Guadagno la forcella piuttosto mestamente, quindi i nevai aiutano a perdere quota rapidamente, con la classica "sciata" primaverile. Poco sotto lo spartiacque incrociamo un ragazzo che sale solo, veloce, per i nevai. E' dalla parte opposta del canalone e va su deciso. Secondo me dovrebbe fermarsi alla forcella e poi darsela a gambe, se non é matto. Arriviamo al limite del primo catino innevato quando inizia a piovere. Indossiamo le giacche e proseguiamo senza perdere tempo, mentre un paio di tuoni vicini fanno vibrare l'aria. La pioggia muta rapidamente in grandine. Alb ci ha portati su con l'auto nuova! Credo che il turpiloquio abbia una funzione antigrandine, perché alla fine l'auto risulterà illesa.

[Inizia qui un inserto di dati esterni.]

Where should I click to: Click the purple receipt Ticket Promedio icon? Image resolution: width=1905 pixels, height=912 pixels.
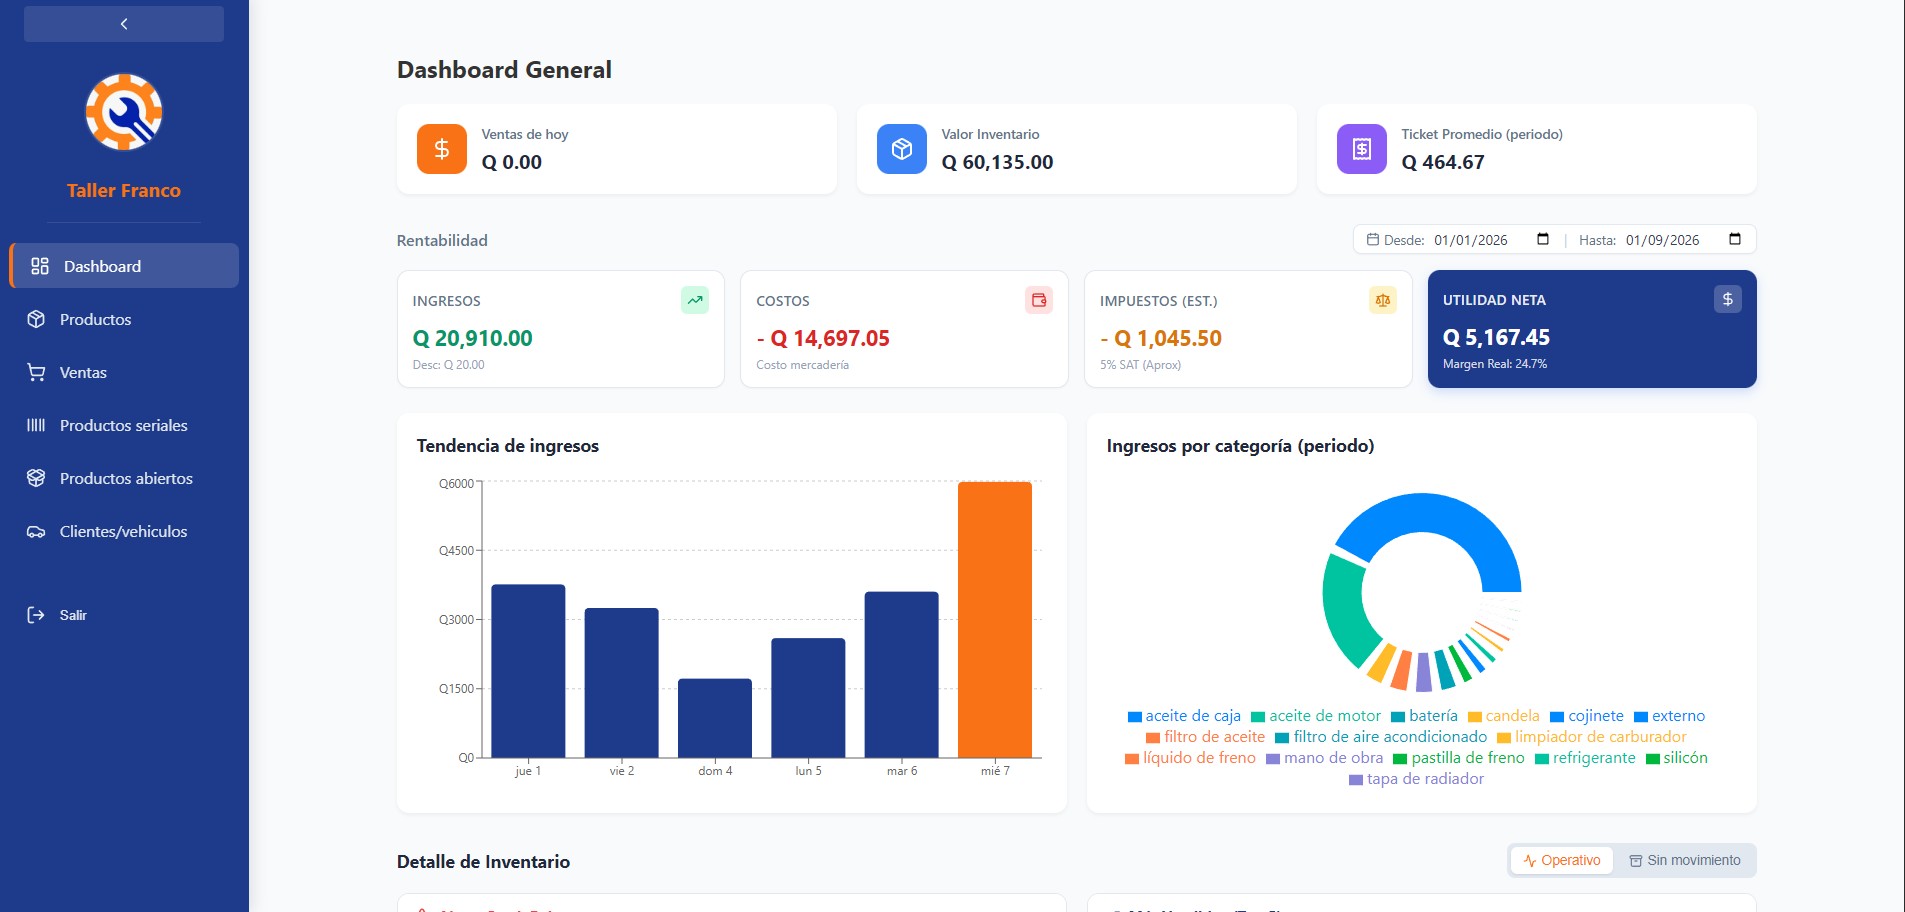[1362, 149]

Quando arriviamo a Cjansaveit i ragazzi di Latisana sono già ripartiti. Uno di loro é rimasto indietro e ci chiede notizie del solitario che abbiamo incrociato sotto la forcella. Gli riferiamo ciò che sappiamo. Sembra preoccupato. Guardo la montagna e mi preoccupo anch'io: se ha tenuto quel ritmo e puntava alla cima, si é trovato fra fulmini e grandine proprio sulla cresta occidentale, allo scoperto.

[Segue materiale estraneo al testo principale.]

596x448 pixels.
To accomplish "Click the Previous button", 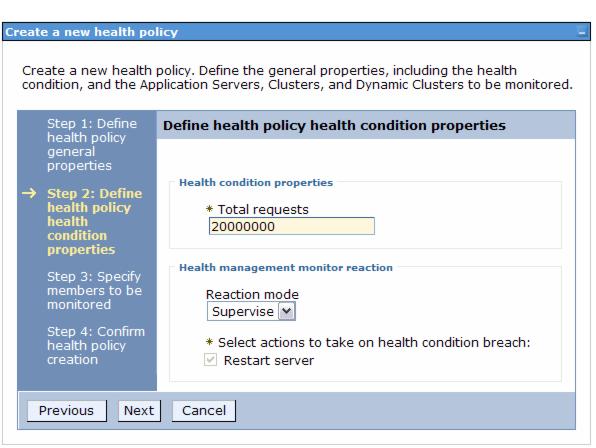I will (x=67, y=411).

Dopo una breve sosta ripartiamo, sotto un pallido sole che promette di asciugarci. Il traverso fino a Razzo si rivela più noioso rispetto all'andata, ma sopratutto mi sento proprio da buttare. Accelero il passo, mentre le nubi calano e ci avvolgono. Arrivare alla malga di Razzo é veramente la conclusione di una sofferenza. Riprende a piovere e tocca cambiarsi cercando un po' di riparo sotto la linda del tetto del cason della malga. Montiamo di corsa in auto e ce ne andiamo verso Sauris, nella speranza di bere una buona Zahre Bier. Restiamo delusi, i locali sono chiusi, sebbene sia sabato pomeriggio. La pioggia battente ci accompagna fino al margine della pianura. Per me l'unico desiderio é il letto.

Ad ogni modo, tutto é andato bene. Ho raggiunto la cima, il ginocchio ha retto ed il telegiornale non ha parlato di nessun giovane disperso sulla montagna. Come al solito mi sono riproposto di non fare bisboccia la sera prima di andare in montagna, ma so che non metterò in pratica i miei buoni propositi. A parte tutto, la gita é stata utile a scaricare. Come sempre.